母は「女将さんが勝手に付けていったんじゃない?」と言いましたが、ベッドメイキングもせず、茶菓子も補充せず、テレビだけつけていくような女将さんがいるのでしょうか。
いよいよ気味が悪くなり、そそくさと旅館の温泉に向かいました。
のぼせやすい私は一足先に湯から上がり、マッサージチェアの上で涼んでいました。ちょうど目の前には窓があり、そこからは日本庭園を望むことが出来ました。
すると、日本庭園の上をペタペタと足が歩くのが見えました。なにかが窓に反射したのだろう、と思いましたが確かにそれは足でした。私は霊感など全くありませんし、それまでオカルトの類は信じていませんでしたが、(あ、心霊だ)と直感が訴えました。
足は、日本庭園を出、ぺたぺたとどこかへ向かうように歩き始めました。これも単なる直感なのですが、私たちの部屋に行くんだ、と思いました。不思議と冷静で、なぜか怖さなどはあまりありませんでした。
問題は旅館ではなかった
その後部屋に帰ったあとも、テレビが勝手についたり、母が洗面時にいると勝手にドアが開いたりと、不思議なことが多々起こりました。
お会計の際、気になった私は、
「あのう、もしかして、ここってなんか出たりしますか?」
と女将さんに聞きました。
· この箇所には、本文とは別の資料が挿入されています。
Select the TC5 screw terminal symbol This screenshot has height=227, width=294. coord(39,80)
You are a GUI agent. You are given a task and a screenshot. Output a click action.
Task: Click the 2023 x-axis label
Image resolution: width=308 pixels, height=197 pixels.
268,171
失礼なのは分かっていたのですが、どうしても気になったのです。
女将さんはしばらく黙った後、
「土地が土地ですから…」
とだけ言いました。
帰りの電車で、由比ヶ浜、と調べるとそれらしいサイトがたくさん出てきました。
もっと怖かったのは、泊まった旅館の名前を調べようとすると候補の一番上に「心霊」と出てくることでした。
せっかくの母の日に母には怖い思いをさせてしまい申し訳なかったです。